- _WORK INSTRUCTION_:
Please print exactly the lines from the line containing "The height and" through the end of the data, no more, and keep pictures out of the copy.

--- RECORDS TO USE ---

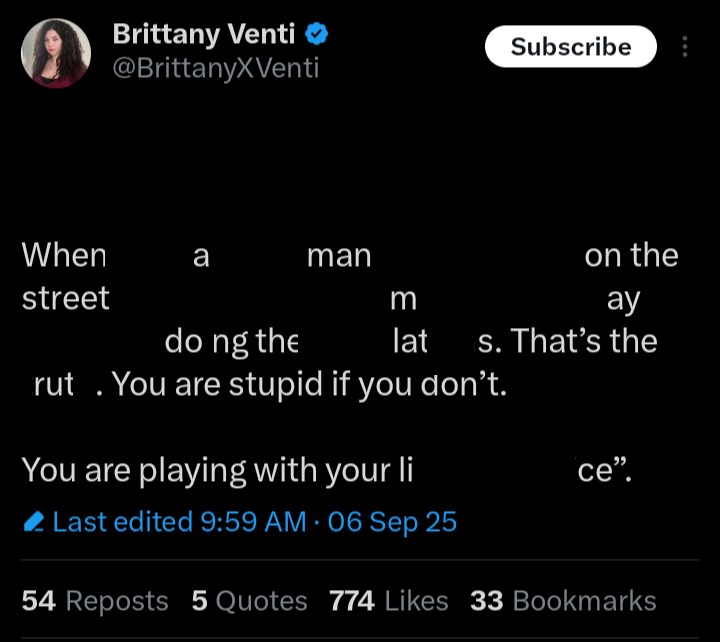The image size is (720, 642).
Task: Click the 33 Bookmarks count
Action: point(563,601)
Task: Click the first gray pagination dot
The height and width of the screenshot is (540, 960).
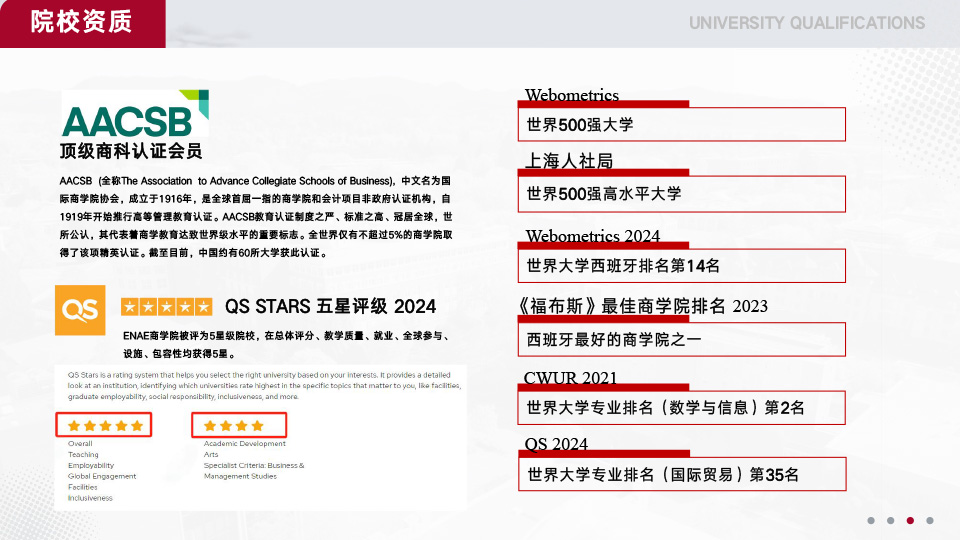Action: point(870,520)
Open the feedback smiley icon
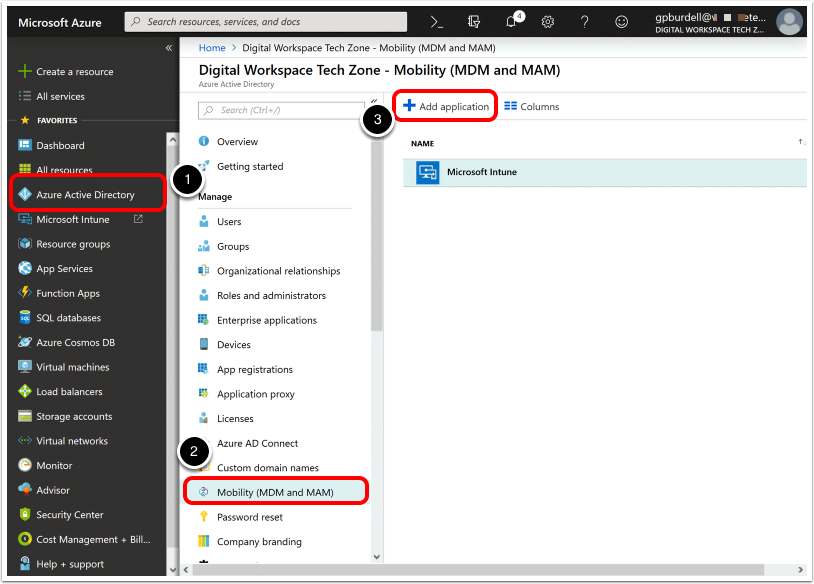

---

- _RESULT FOR THIS EXERCISE_:
The height and width of the screenshot is (540, 960).
Action: point(870,520)
Open the feedback smiley icon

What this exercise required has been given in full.